When I run this against ~3200 rows I only get 4 returned although I can
manually see that many, many more should match.

Any idea?

Thanks for the help.
Joe
 
I think the problem is that there is a time component to the datetime field.
This would need to be truncated. hmmm....
 
You could try grouping by convert(int,mandate) instead, like thus:

select
product = product
, days_sold = count(distinct convert(int,mandate))
, num_sold = count(*)
from
data
group by
product
having
count(distinct convert(int,mandate)) > 0


Converting to an integer lops off the time portion of the date, conveniently
=) If you convert to a float/decimal you will see the time portion there.

Also, "mandate" is actually a word. If you want to refer to the date the
product was manufactured, it might be good to say "date_manufactured" or
"manufacture_date", etc. More typing, but it doesn't slow anything down.

//Andrew
 
Stupid me, I adapted without testing enough! We actually use floor() on
the float (or convert to a decimal/18,0), but I just said 'to hell with it'
and thought that INT truncated (it should), but it rounds up instead :(
The things you forget, they are...

so use this instead:
floor(convert(float,mandate))
 
Hello Joe,
Thanks for Petar and Andrew's great idea.

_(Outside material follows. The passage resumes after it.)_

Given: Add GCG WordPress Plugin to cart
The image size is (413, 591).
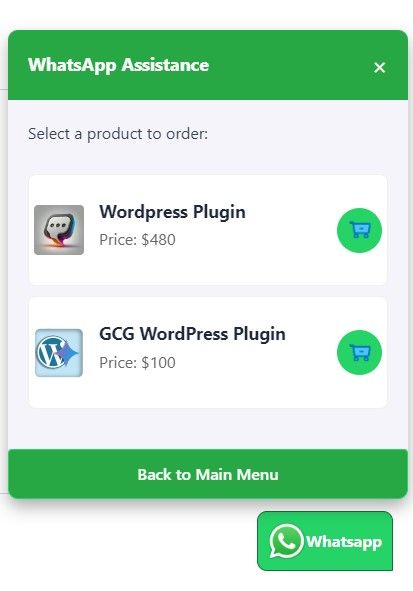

Have you resolved the issue so far? It seems like the group by query
command is what you need.
Does it work on your side?

If the issue still persists, please feel free to update here again. We are
glad to assist you.
Have a great day,
Best regards,

Wen Yuan
Microsoft Online Community Support
==================================================
This posting is provided "AS IS" with no warranties, and confers no rights.